Sunday, August 29, 2010

The President Is Unavailable For Comment. He's Too Busy Building His Own Gallows.

KABUL, Afghanistan — One of the country’s most senior prosecutors said Saturday that President Hamid Karzai fired him last week after he repeatedly refused to block corruption investigations at the highest levels of Mr. Karzai’s government.

Fazel Ahmed Faqiryar, the former deputy attorney general, said investigations of more than two dozen senior Afghan officials — including cabinet ministers, ambassadors and provincial governors — were being held up or blocked outright by Mr. Karzai, Attorney General Mohammed Ishaq Aloko and others.

Like Mohaqiq says: "The new political path that Karzai has chosen will not only destroy him, it will destroy the country. It's a kind of suicide."

In The New Republic, Barry Gewen has an amusing and irreverent take on our preoccupations with Afghan corruption, and his point has its merits, if only from a short-term American national-security point of view. He begins his essay by citing an essay of mine in Democratiya, in which I cite some gallows humour about Karzai and "corruption" that was making the rounds in Kabul at the time.
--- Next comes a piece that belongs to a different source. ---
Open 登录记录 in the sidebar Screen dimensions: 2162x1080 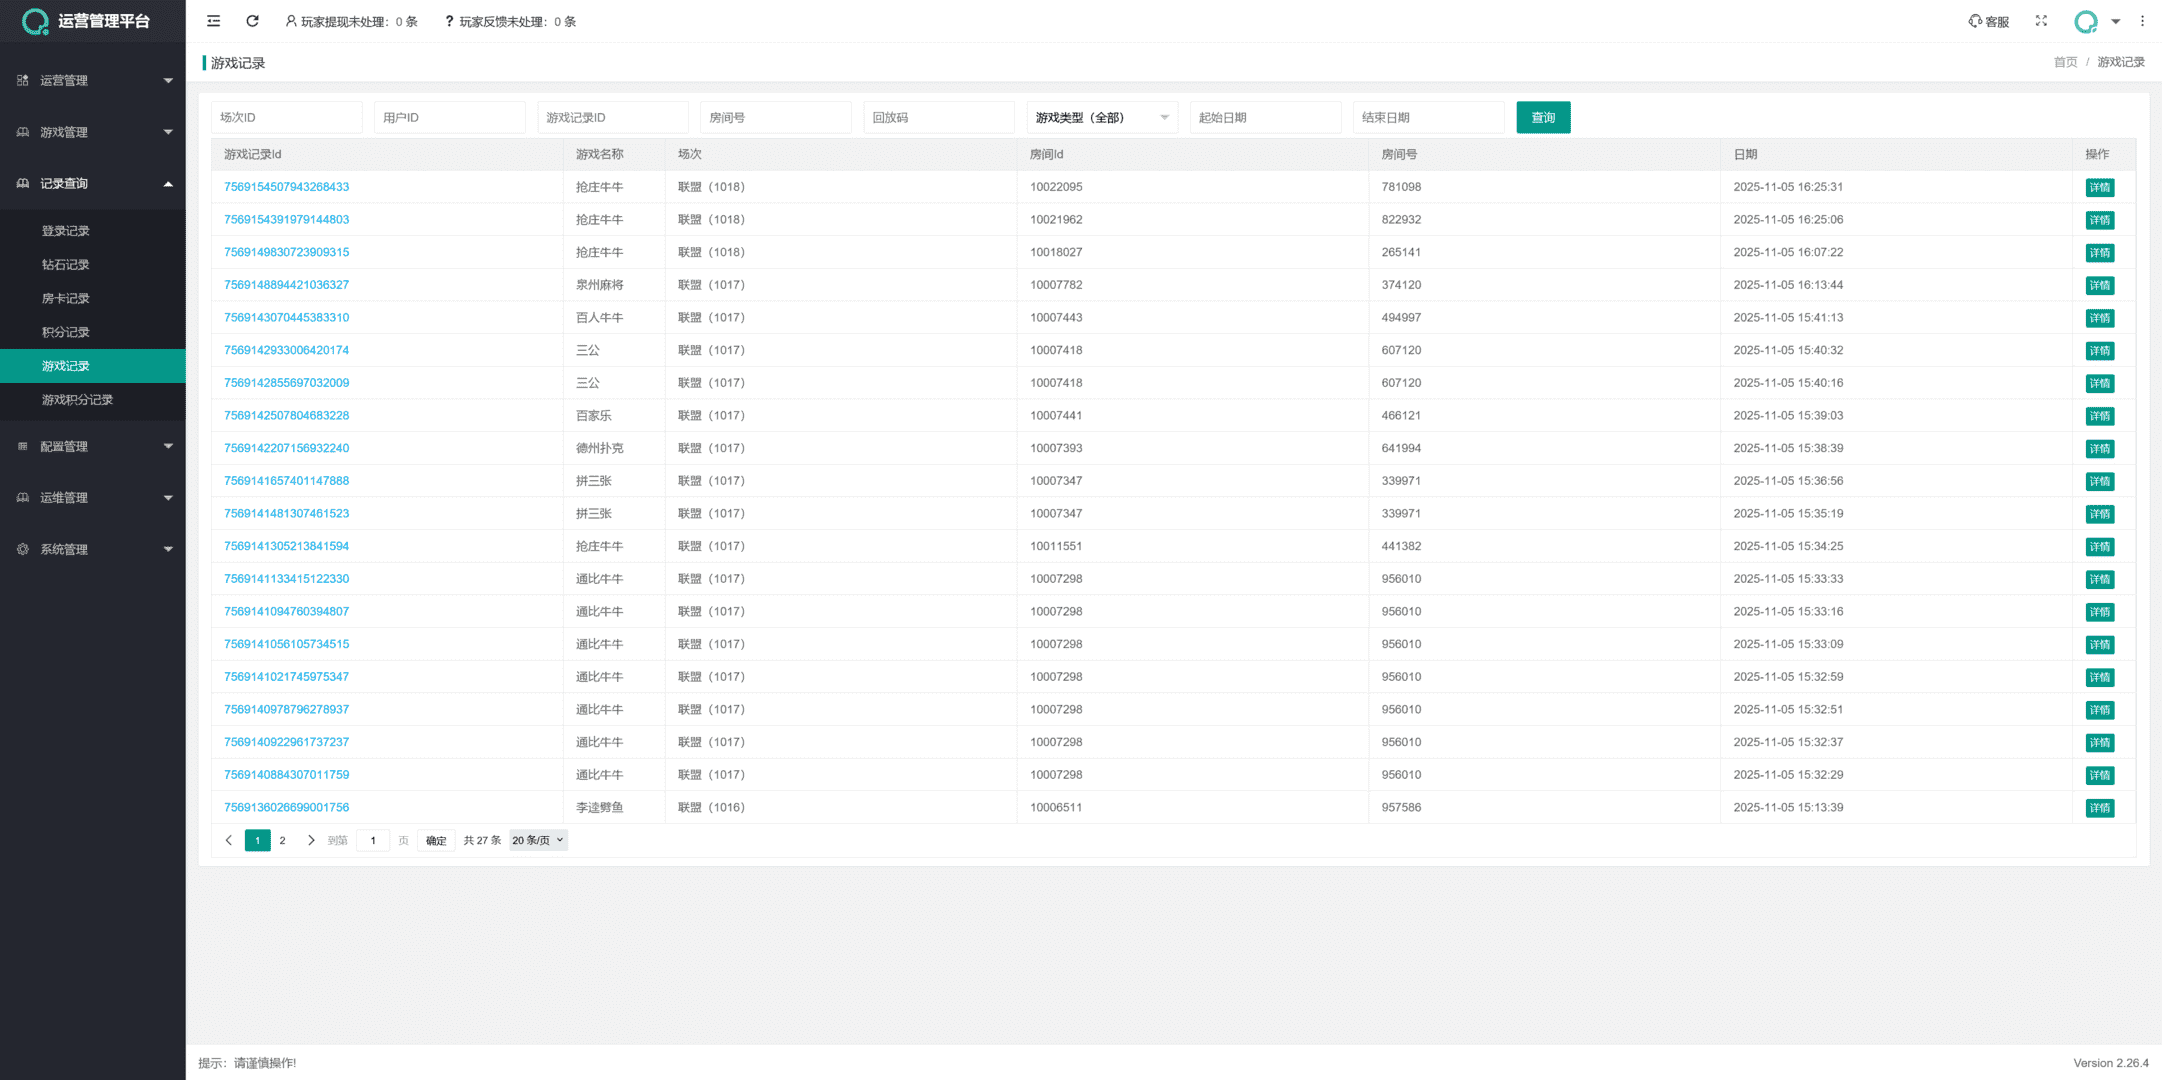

My point was rather different than Gewen's - a mote in your brother's eye sort of point.

I doubt things have much improved, but at the time, the world had pledged roughly $25 billion to Afghanistan for aid and reconstruction, but only $15 billion has been delivered, and barely half that amount had trickled into the Afghan economy; the rest has been eaten up in ex-pat salaries, consultants’ fees, and country-of-origin subcontracts. It's why the foreign-aid overclass in Kabul is known as "the cow that drinks its own milk."

Badabing, tish.

HOLD ON a minute. This just in: Rangin Dadfar Spanta, Afghanistan's national security adviser, said that Faqiryar, at 72, was simply too old by law to hold his post. "His existence is illegal," Spanta said.

Also: Wadir Safi, a professor of law and political science at Kabul University, says: "As long as we don't clean up our administration, make it accountable to better serve people, and as long as we have mafia networks and bosses, warlords, war criminals, and violators of human rights in this administration, we will not be able to improve this situation. They will deliberately perpetuate corruption to prolong their rule."